To make a business transformation happen, you must define a structured process.

1. The first step is the vision and answering the question “where do you want to go?”.

2. Next is the evaluation of your business transformation capabilities: “do we have the skills/ capabilities to do this?”. PEAQ uses clearly defined assessment tools like the Barrett’s Cultural Values Assessment Tool to identify potential blockages and the level of fear within an organization.

3. Third you need to answer  “what specifically needs to be done?” What practically are the drivers of top/bottom line performance?”

4. In our Team Development Workshops we work hard on mindset shifts, creating choices and commitments to build the capabilities for the next level of growth.

5. Only then starts the execution, normally it takes a 3-5 year journey to act on a large scale transformation. It is structured by different work-streams, normally working on Products/ Services, KPIs, Roles & Communication.

 

Continuous adaption after a business transformation process

First a business transformation process has to be clearly announced and well-communicated. Subsequently the leaders have to deliver in a credible and consistent way and create quick wins. In our role as trusted strategic advisors we often observe that the energy of all people involved is extremely high at the beginning but will be diluted over the months by daily business. To keep the whole team going, it requires a consistent effort, a structured process with precisely defined milestones and the future leadership behaviours articulated.

As a core leadership team, it is essential to keep the energy level up. Most companies are used to permanent change and have the appropriate tools and processes in place. Nevertheless, 70% of all change management initiatives fail in the long-term. It is much easier to build a new culture within a Start-Up-Company with a highly committed team of founders. Instead of changing the old habits and behaviours of a Fortune500-company. Why? The energy is new, fresh and clean.
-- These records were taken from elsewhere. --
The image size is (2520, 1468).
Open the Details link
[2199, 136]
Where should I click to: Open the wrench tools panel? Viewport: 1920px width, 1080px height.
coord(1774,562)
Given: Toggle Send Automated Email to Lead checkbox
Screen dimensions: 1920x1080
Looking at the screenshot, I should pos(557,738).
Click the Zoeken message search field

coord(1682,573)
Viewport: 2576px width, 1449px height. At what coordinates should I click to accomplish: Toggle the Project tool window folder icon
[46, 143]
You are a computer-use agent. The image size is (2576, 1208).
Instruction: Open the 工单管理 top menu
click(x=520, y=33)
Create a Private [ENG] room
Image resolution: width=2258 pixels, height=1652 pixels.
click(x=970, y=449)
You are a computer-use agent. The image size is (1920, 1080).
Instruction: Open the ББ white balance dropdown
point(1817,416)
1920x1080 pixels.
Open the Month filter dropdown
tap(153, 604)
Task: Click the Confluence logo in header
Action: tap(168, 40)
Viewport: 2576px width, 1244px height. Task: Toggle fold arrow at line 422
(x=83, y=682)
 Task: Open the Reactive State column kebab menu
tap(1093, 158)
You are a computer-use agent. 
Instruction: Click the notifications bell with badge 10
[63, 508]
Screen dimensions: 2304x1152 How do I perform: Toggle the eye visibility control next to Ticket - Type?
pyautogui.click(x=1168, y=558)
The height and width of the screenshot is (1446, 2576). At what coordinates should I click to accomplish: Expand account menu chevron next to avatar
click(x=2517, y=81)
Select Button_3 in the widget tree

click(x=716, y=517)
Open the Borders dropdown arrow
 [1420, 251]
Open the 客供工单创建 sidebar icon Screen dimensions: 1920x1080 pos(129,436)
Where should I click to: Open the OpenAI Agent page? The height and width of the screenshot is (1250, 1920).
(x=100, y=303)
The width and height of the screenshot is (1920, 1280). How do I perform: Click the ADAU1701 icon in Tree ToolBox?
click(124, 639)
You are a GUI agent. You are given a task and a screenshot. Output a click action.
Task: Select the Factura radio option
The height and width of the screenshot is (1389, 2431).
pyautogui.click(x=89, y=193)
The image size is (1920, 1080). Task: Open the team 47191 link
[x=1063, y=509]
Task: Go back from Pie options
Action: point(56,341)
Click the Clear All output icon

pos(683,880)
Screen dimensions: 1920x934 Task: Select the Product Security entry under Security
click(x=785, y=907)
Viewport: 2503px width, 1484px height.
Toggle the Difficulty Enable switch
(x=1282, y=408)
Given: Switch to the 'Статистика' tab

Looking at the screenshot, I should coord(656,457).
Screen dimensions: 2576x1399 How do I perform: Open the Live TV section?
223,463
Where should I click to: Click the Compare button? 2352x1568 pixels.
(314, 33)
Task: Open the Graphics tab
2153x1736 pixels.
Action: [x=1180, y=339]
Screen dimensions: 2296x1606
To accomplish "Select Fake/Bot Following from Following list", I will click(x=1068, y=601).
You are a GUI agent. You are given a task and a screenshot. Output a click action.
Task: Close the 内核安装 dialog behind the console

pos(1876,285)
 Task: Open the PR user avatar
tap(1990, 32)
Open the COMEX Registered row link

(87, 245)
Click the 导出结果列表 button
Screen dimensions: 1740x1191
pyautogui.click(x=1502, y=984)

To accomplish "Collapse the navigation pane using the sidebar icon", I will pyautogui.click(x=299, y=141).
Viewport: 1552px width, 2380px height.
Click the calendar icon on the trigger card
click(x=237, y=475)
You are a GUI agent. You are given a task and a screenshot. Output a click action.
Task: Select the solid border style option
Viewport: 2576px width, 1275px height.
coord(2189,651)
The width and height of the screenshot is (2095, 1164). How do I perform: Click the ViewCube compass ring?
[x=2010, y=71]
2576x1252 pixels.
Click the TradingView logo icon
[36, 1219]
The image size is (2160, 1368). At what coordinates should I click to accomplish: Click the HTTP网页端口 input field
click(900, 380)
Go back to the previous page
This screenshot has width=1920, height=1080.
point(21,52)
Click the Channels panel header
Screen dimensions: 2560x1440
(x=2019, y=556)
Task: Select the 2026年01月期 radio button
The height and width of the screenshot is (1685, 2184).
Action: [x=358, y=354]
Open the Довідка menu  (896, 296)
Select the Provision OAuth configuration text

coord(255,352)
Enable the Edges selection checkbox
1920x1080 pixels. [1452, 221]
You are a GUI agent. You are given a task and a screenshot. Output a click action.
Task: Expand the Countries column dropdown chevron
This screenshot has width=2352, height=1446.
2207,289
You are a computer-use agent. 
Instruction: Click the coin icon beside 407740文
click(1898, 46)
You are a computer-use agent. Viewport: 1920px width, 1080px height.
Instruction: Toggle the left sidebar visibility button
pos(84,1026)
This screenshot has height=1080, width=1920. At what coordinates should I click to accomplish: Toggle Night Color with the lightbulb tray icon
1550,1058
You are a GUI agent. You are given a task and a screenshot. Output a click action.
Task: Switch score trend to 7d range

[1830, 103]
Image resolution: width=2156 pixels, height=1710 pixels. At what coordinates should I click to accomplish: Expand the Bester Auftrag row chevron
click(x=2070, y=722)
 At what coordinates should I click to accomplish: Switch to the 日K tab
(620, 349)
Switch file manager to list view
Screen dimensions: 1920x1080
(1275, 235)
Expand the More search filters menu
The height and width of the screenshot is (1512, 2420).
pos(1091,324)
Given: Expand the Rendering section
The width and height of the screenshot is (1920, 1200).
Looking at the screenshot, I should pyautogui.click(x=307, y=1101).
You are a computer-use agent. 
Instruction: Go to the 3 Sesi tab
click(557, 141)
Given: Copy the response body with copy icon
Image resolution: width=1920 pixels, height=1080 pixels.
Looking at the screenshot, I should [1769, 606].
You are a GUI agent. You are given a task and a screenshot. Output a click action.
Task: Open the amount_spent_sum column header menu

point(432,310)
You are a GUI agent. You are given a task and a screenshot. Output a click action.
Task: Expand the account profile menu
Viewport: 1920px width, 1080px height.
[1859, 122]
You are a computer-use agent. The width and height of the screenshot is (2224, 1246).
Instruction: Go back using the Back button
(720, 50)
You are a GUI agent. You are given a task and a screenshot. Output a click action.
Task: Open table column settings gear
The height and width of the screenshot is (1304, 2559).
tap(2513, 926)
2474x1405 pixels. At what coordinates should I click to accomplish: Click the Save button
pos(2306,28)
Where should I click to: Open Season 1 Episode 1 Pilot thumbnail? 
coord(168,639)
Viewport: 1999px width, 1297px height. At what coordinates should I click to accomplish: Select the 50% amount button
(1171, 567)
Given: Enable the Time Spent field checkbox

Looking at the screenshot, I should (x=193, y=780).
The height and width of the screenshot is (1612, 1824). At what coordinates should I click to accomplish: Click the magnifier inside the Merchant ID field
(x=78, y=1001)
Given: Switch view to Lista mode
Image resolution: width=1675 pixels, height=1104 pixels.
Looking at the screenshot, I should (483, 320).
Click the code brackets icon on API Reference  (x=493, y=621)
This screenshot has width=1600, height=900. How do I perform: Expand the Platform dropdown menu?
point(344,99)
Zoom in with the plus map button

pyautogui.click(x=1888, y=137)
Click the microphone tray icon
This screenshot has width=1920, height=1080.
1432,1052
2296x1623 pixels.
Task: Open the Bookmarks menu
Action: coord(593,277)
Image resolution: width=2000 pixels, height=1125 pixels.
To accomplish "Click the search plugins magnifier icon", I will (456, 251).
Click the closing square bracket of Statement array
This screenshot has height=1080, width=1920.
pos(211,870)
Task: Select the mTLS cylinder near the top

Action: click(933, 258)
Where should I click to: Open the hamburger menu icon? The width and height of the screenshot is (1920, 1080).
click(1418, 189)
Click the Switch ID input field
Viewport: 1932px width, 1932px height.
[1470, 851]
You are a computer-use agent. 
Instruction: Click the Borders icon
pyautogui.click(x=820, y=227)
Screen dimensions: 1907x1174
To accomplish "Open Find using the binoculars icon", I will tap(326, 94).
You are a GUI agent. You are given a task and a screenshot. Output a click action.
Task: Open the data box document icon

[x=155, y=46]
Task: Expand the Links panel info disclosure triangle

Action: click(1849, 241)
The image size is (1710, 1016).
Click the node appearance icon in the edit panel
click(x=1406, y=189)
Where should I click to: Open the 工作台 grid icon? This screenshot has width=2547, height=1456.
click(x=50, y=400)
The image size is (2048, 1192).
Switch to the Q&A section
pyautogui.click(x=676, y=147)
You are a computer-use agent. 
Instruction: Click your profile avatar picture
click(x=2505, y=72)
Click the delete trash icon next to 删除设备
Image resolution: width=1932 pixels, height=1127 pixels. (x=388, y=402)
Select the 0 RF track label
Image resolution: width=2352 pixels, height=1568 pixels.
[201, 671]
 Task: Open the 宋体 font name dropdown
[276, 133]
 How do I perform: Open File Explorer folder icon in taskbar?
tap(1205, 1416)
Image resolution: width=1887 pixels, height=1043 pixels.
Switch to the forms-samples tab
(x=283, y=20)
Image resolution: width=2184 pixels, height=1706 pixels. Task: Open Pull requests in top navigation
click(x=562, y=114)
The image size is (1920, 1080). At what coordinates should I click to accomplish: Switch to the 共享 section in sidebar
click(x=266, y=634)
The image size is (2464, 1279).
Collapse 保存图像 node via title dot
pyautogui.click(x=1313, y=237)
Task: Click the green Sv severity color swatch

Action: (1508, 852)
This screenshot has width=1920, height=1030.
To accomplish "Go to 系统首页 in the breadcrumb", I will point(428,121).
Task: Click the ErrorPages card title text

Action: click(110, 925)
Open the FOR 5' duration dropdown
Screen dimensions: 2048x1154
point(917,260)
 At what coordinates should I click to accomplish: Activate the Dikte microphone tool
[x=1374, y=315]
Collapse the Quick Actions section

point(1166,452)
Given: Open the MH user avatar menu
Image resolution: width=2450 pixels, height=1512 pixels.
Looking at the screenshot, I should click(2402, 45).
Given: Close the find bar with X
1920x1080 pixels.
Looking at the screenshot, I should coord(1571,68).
The culture is not influenced by old blockages and set-backs.  On the contrary the energy of co-creation and collaboration is powerful and creates fast growth.

However, if you align your core leadership team on the strategic context and get their commitment to the business transformation they will inspire the rest of the business to come along on the journey.

Integration of IQ-EQ-SQ

The leadership team has to be willing to create this energy during the business transformation process. It needs an openness which is radical and self-reflective.  And a learning journey in leading themselves confronted with their biases and blind spots. This takes enormous commitment and effort. PEAQ uses the Theory U process describing three key openings:

  1. the mind to challenge the assumptions (IQ),
  2. the heart, showing yourself as being vulnerable and listen to each other with empathy (EQ) and
  3. the will to let go pre-set plans and objectives (SQ).

We are used to work on the IQ level but to work on the EQ and SQ level as well is highly innovative. Feeling uncomfortable despite all tools in place and the connection to the business modelling is demanding as you play on a different level. But right here is where you create the concrete breakthroughs, where real transformation starts. Working with PEAQ means having real, open and honest conversation and having effective relationships among people who shape companies.